Is it actually easier to get ahead financially today than in the past?
Yes, by many measures. Moore points out that past generations faced far harsher conditions. In the 1700s, going broke meant debtors’ prison for the whole family. In the 1870s, the average American owned only 1.5 shirts and worked 60 hours a week just to afford half a shirt. Insurance was almost nonexistent. As late as the 1970s, median income was 30% lower than today, adjusted for inflation. Now, Americans work fewer hours for more money, with significantly less risk. While some people today feel economic anxiety, historical data shows that upward mobility is higher than common belief suggests—6 out of 10 children born in poverty rise out of it.
How does actual social mobility in America compare to public perception?
Moore’s research reveals a surprising gap between perception and reality. Many think the American Dream is dead, but statistics show substantial movement. Of children born at the bottom, 60% climb out of poverty, with 40% reaching the middle class or higher. Even among the top 1%, 90% of grandchildren are not wealthy. This challenges the narrative that the rich stay rich. Historical examples, like the 1676 burning of Virginia’s capital over economic frustration or the 1980 headlines saying Baby Boomers would never retire, show that pessimism about opportunity has been common—but often wrong.
Why were Baby Boomers considered 'weirdly lucky' in financial terms?
Baby Boomers experienced a unique economic era that made their financial strategies appear universally successful. Many worked one job for 40 years, saved 10% in stocks, and retired comfortably. However, Moore notes that this particular combination only worked because of favorable historical circumstances—low inflation in the 1950s, rising stock markets, and strong pension systems. In contrast, if you had tried the same approach in half of other historical periods (e.g., during the Great Depression or stagflation of the 1970s), it would have failed to fund retirement. Thus, Boomers’ success was more about timing than a timeless rule.
What financial hardships did average Americans face in the 18th and 19th centuries?

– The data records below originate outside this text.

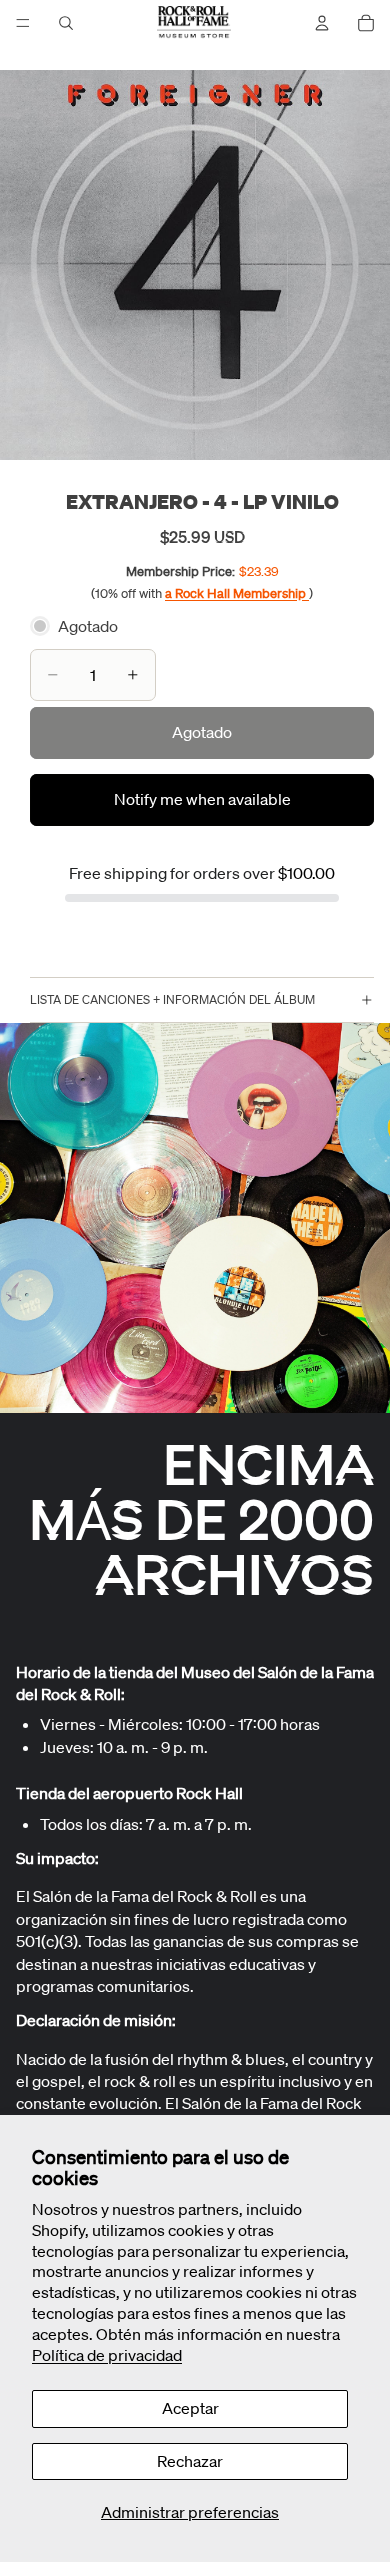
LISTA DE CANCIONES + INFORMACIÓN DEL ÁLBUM (172, 999)
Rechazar (190, 2461)
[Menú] (23, 23)
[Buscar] (66, 23)
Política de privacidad (107, 2355)
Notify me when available (202, 799)
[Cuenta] (322, 23)
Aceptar (190, 2408)
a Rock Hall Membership (237, 593)
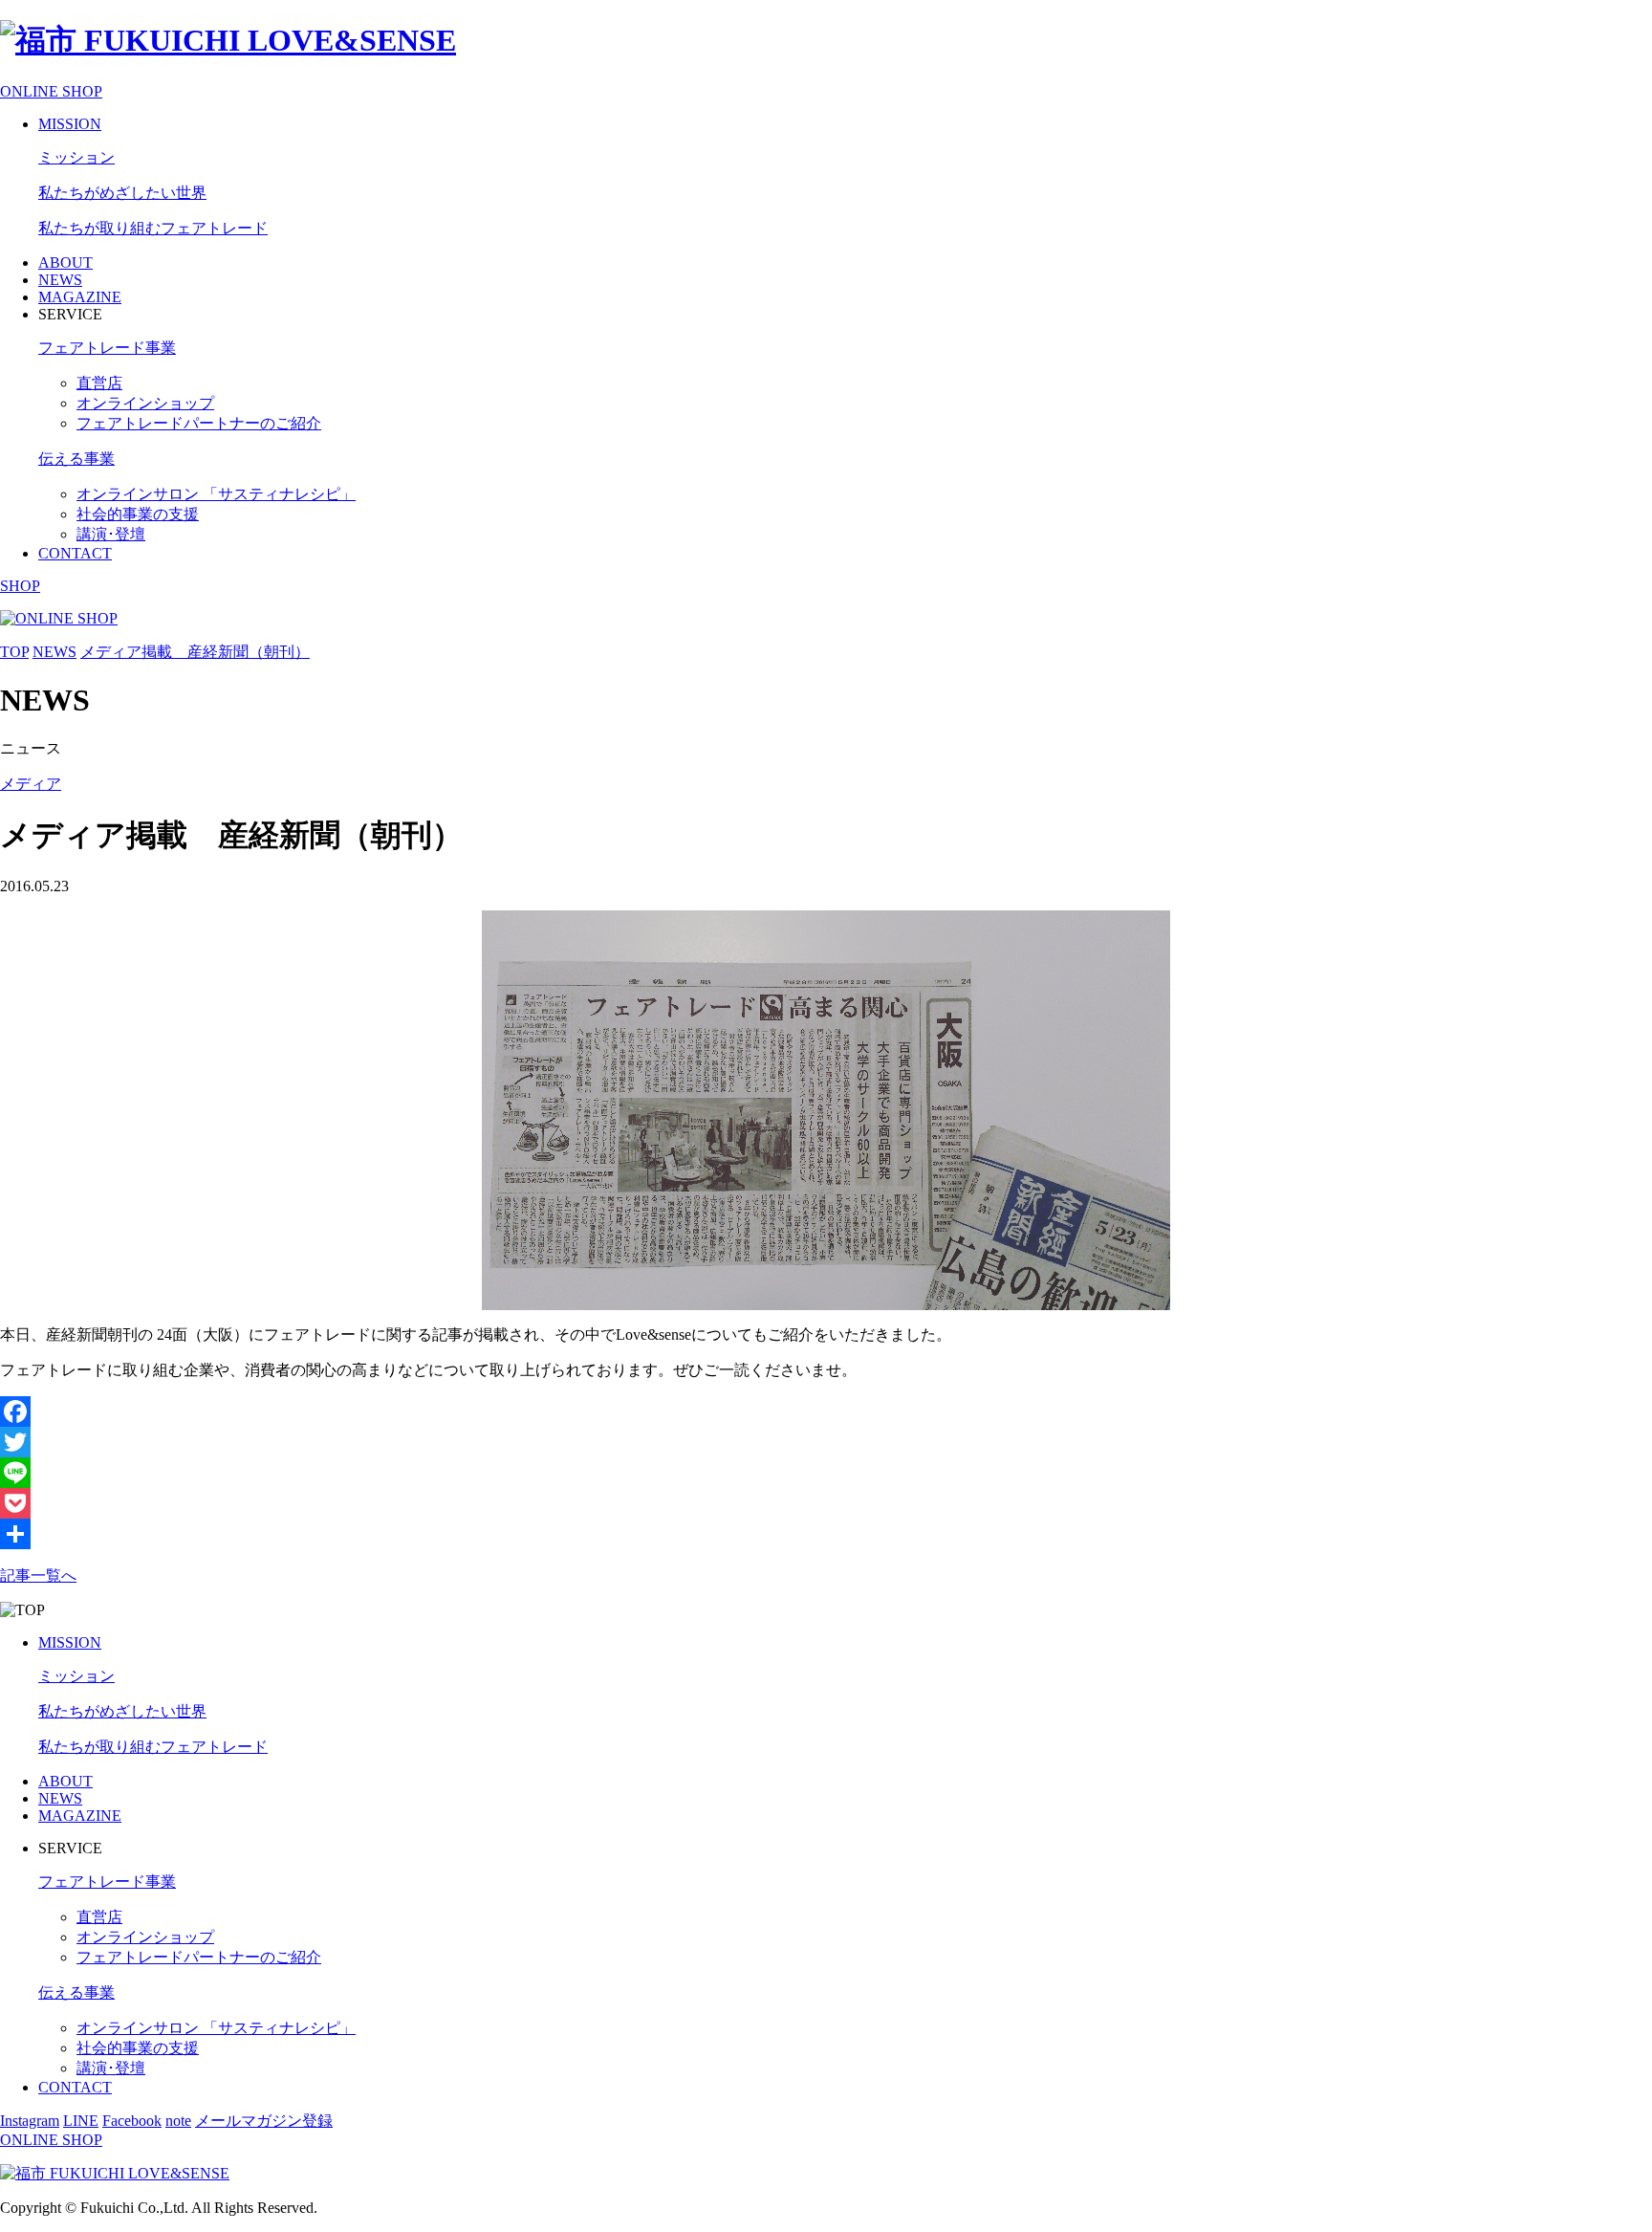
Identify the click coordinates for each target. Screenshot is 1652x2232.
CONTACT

Life was materially poorer and riskier. In the 1700s, bankruptcy could land not just the debtor but also their entire family in prison—a detail often omitted from popular stories like Hamilton. By the 1870s, the average person had just 1.5 shirts, meaning they literally did not own a complete second shirt. To afford the other half of that shirt required 60 hours of work per week. Insurance was in its infancy, so there was no safety net for a house fire, a spouse’s death, or lost income. Those conditions contrast sharply with today’s safety nets and average standard of living.
How has geographic mobility changed in the U.S. and why does it matter for wealth?
Moving to where opportunities exist has always been a strategy for getting ahead, but the ease of mobility has changed drastically. In the 1800s, one in three Americans moved every single year—but it was extremely difficult. Just crossing the Atlantic could take 30 days, and traveling across the country took the U.S. Army two months. Today, moving is far quicker and cheaper, allowing people to relocate for jobs, education, or lower cost of living. This flexibility is an advantage modern Americans have that most of their ancestors lacked, making it easier to chase economic opportunities.
What advice does Moore offer to those worried about their financial future today?
Moore advises against falling into either the 'Boomer trap' (assuming old methods always work) or the 'Doomer trap' (believing success is impossible). Instead, he suggests learning from history: stay adaptable, diversify your strategies, and don’t panic when someone claims to have found a permanent solution. Recognize that the current era offers more safety nets, higher incomes, and less risk than most previous periods. While no single rule guarantees wealth, maintaining flexibility and a willingness to relocate or change careers can help you mine the opportunities that each new era presents.